Paolo ajuizou ação penal de iniciativa privada em face de Franco. Após regular instrução criminal, em suas alegações finais, Paolo deixou de formular o pedido de condenação em face de Franco, fazendo apenas um breve relato dos fatos. Na hipótese, é correto afirmar que ocorreu:
- A)a decadência do direito de queixa, com a consequente extinção da punibilidade de Franco;
Errada, porque decadência seria a perda do direito de queixa pelo decurso do prazo de 6 meses antes do ajuizamento, e aqui a ação já foi proposta.
- B)o perdão tácito, com a consequente extinção da punibilidade de Franco;
Errada, porque perdão tácito pressupõe manifestação do querelante após a queixa e aceitação do querelado, o que não é o caso narrado.
- C)a renúncia tácita, não se verificando a extinção da punibilidade de Franco;
Errada, porque renúncia tácita ocorre antes do oferecimento da queixa e impede o início da ação penal privada, além de aqui já existir processo em curso.
- D)a renúncia expressa, não se verificando a extinção da punibilidade de Franco;
Errada, porque renúncia expressa também é ato pré-processual, anterior à queixa, e não tem relação com abandono das alegações finais.
- E)a perempção, com a consequente extinção da punibilidade de Franco.

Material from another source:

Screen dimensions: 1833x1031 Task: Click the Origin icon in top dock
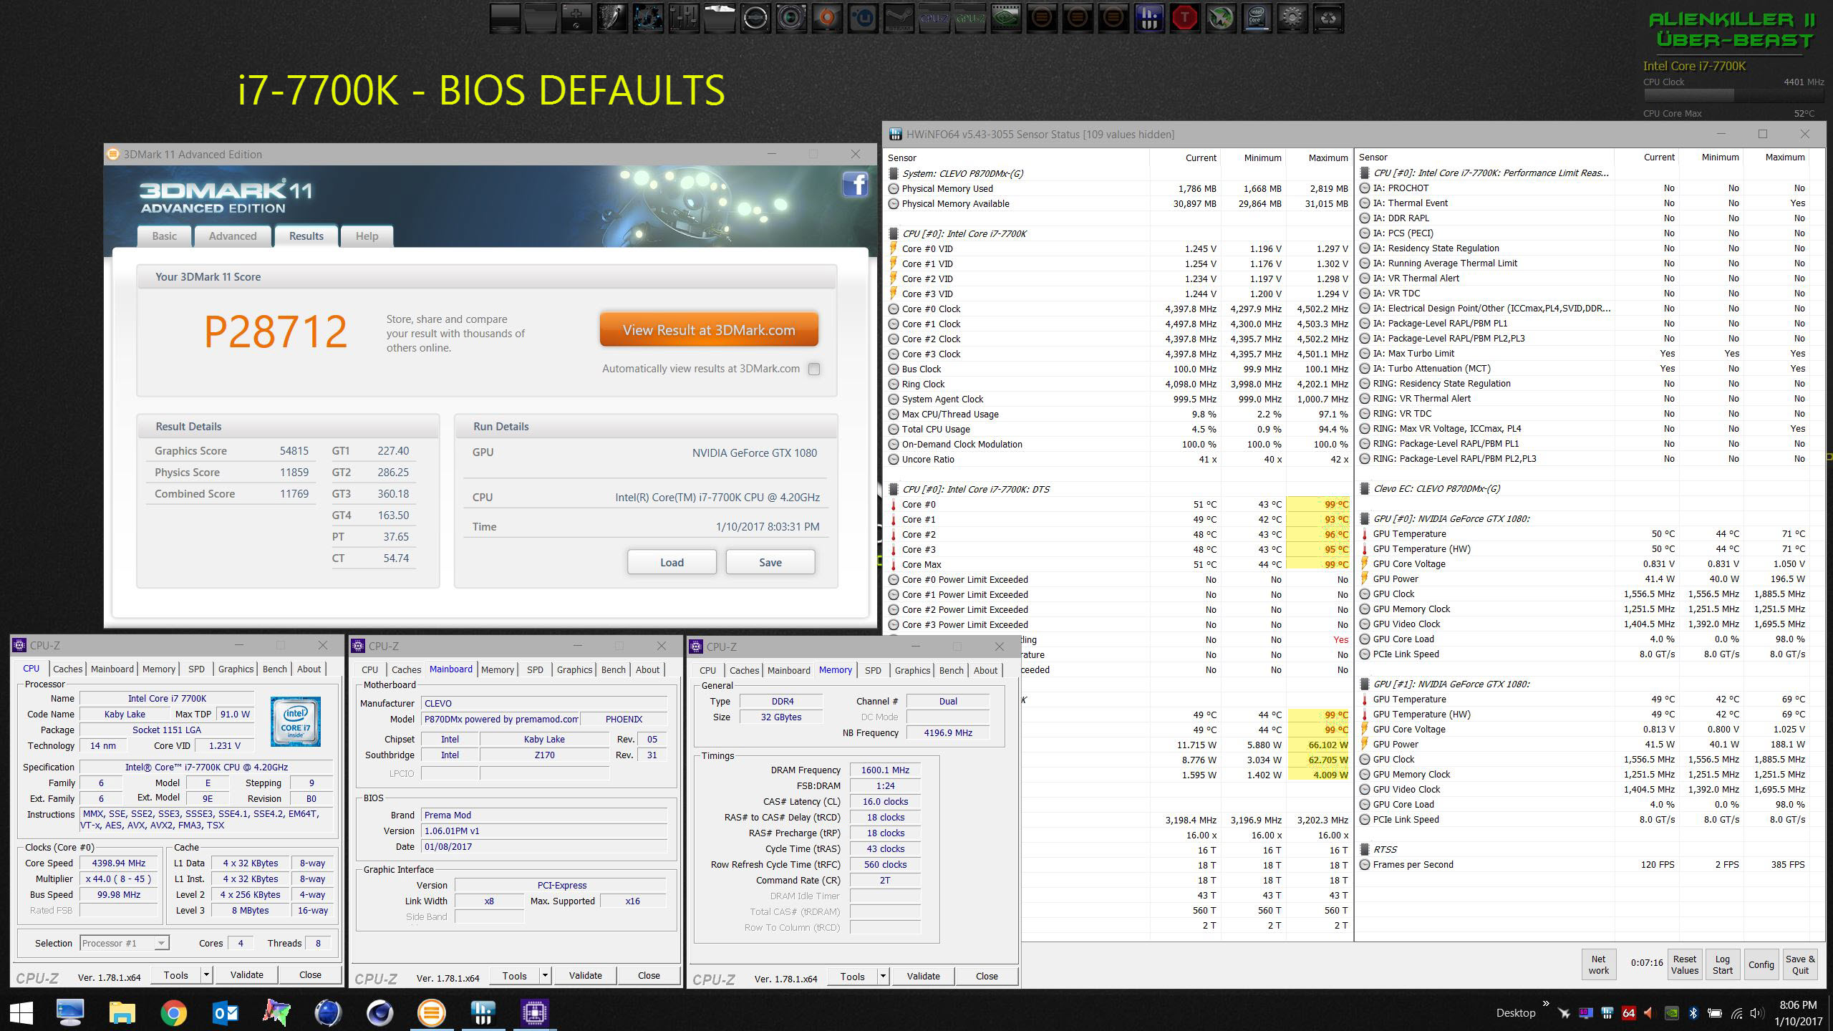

Certa, porque a omissão do querelante em formular pedido de condenação nas alegações finais caracteriza abandono da ação privada e gera perempção, com extinção da punibilidade.
Gabarito: E
Na ação penal privada, o autor da queixa não pode simplesmente “sumir” no meio do jogo. Se ele, após propor a ação, deixa de praticar ato indispensável no prazo legal, surge a perempção, que é uma sanção processual pela inércia do querelante. O Código de Processo Penal trata isso no art. 60, especialmente quando o querelante deixa de promover o andamento do processo por mais de 30 dias ou abandona a causa em atos processuais relevantes. Aqui, Paolo ajuizou a queixa e, já nas alegações finais, deixou de formular pedido de condenação, limitando-se a narrar os fatos. Isso é típico de abandono da pretensão acusatória no momento em que ele deveria sustentar sua acusação, o que configura perempção, nos termos do art. 60, III, do CPP, combinado com a lógica do art. 61. A consequência é a extinção da punibilidade, porque a ação privada não pode prosseguir sem a iniciativa mínima do querelante. Não se trata de decadência, porque decadência é a perda do direito de apresentar a queixa dentro do prazo de 6 meses, antes mesmo de a ação começar. Também não é renúncia, porque renúncia ocorre antes do ajuizamento da queixa, e perdão exige manifestação posterior do ofendido, em regra com aceitação do querelado. Aqui, o problema foi depois do processo já estar em andamento. Em concursos, a FGV gosta dessa diferença fina: decadência é antes da ação, renúncia é antes da queixa, perdão é depois da queixa, e perempção é a punição pela falta de impulso do querelante ao longo do processo. Como Paolo deixou de formular o pedido condenatório nas alegações finais, o caso encaixa exatamente na perempção.